**Dataset extract**.
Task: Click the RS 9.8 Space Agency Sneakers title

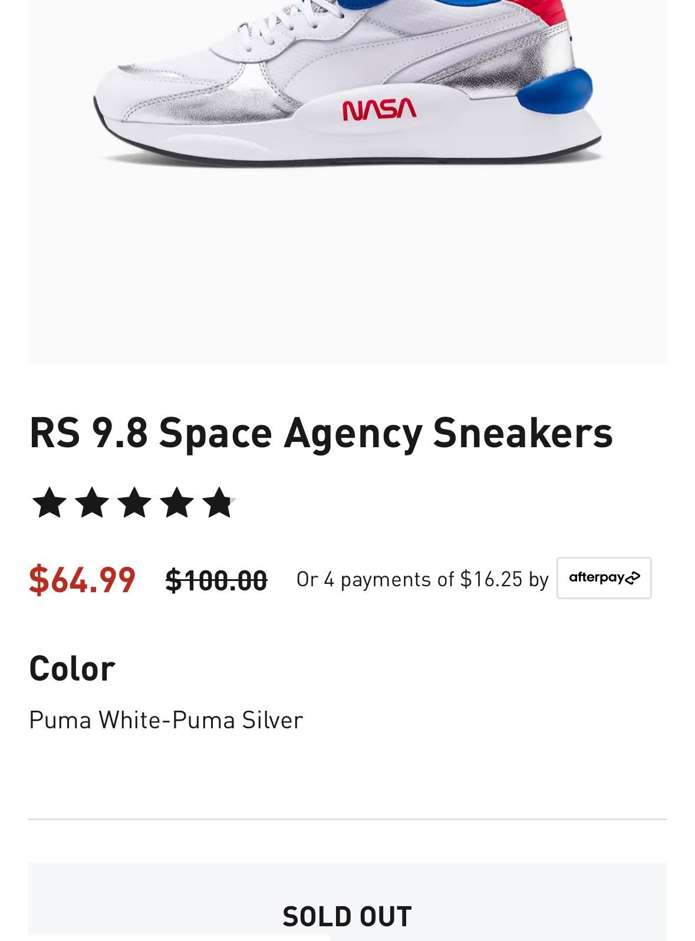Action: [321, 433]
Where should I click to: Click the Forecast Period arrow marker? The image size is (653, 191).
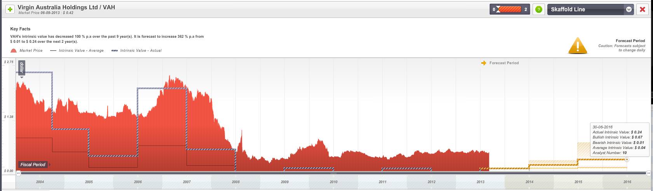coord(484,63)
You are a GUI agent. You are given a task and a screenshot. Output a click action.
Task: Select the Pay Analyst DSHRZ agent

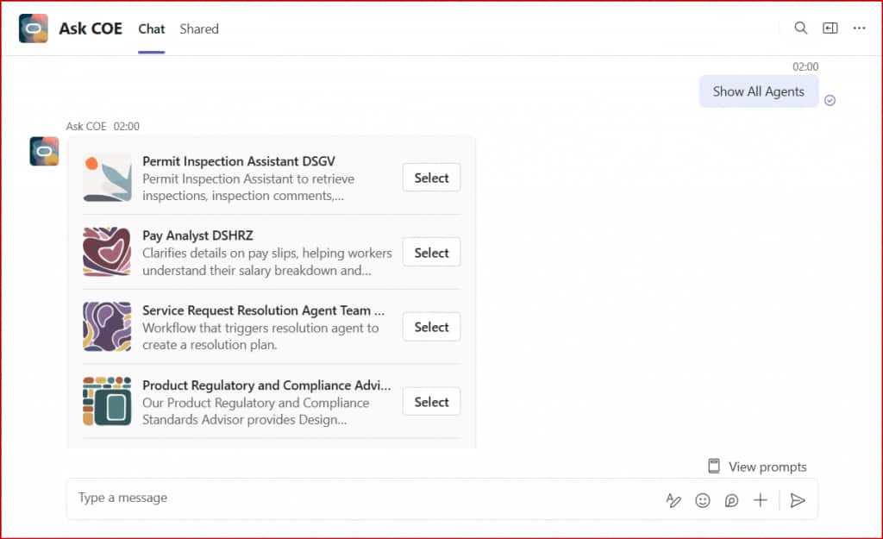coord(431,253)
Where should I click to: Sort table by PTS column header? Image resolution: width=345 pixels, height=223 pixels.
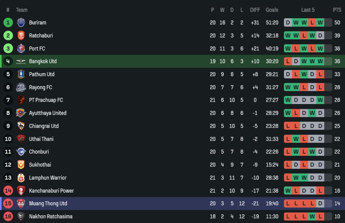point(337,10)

...

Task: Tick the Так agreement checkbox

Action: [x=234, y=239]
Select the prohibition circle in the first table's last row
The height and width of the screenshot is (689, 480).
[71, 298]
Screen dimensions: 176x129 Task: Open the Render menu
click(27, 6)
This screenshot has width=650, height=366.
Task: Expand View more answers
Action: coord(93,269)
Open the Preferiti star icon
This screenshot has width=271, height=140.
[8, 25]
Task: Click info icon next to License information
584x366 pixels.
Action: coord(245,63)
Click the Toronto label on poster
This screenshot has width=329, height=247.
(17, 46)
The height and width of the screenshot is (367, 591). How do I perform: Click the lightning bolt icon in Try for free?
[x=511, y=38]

--

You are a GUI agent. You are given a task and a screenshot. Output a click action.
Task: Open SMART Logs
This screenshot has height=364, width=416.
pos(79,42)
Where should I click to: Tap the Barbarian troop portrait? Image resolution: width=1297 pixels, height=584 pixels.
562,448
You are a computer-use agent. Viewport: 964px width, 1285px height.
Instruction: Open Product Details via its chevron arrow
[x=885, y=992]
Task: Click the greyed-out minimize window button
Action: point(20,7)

**Requirement**.
What is asked for is an exact copy of the lines above from the one containing "Select the prohibition" through the one containing "Task: Click info", and only those.

**Output of the task**.
Select the prohibition circle in the first table's last row
The height and width of the screenshot is (689, 480).
[71, 298]
Screen dimensions: 176x129 Task: Open the Render menu
click(27, 6)
This screenshot has width=650, height=366.
Task: Expand View more answers
Action: coord(93,269)
Open the Preferiti star icon
This screenshot has width=271, height=140.
[8, 25]
Task: Click info icon next to License information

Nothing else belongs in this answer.